Work request: Repeat only part of the entries. Start at the line that has "The height and" and keep going through the last line, exactly as given.

Pixel coordinate grounding data:
□ □ □ □ □ □ □
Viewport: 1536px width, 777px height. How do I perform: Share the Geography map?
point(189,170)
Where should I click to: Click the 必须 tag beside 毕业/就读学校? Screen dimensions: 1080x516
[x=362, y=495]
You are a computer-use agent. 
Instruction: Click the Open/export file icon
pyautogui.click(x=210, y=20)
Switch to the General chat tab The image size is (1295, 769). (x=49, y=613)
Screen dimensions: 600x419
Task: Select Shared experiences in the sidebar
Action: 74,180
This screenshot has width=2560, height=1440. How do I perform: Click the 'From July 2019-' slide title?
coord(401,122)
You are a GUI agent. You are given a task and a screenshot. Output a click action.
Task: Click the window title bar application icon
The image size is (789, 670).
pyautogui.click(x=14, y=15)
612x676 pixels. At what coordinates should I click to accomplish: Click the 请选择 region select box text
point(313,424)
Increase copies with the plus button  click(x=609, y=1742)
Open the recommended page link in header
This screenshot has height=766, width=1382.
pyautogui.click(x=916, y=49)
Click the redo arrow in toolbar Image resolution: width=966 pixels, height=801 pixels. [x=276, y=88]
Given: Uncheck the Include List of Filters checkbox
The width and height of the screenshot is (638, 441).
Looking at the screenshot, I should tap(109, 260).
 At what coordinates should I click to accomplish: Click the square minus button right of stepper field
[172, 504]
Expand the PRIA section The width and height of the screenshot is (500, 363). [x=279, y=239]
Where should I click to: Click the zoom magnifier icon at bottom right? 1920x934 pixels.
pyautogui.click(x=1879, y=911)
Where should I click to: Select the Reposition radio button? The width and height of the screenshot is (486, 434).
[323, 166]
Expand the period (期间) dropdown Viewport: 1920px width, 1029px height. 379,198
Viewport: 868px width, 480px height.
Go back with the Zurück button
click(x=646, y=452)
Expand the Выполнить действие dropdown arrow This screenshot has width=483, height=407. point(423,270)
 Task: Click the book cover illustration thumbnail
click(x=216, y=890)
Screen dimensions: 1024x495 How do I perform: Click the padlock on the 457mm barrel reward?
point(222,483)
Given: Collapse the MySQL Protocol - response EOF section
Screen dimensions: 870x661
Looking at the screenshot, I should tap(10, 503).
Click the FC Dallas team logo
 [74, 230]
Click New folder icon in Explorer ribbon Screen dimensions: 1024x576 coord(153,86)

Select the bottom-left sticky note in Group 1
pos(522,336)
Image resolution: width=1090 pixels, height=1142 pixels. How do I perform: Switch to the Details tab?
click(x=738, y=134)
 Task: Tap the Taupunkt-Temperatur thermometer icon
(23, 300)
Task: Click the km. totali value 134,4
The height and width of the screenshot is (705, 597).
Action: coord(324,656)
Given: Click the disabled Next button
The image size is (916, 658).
□ □ □ □ □ □ □
Output of the exercise:
The height and width of the screenshot is (705, 597).
Action: coord(324,656)
Given: Click the disabled Next button
The image size is (916, 658).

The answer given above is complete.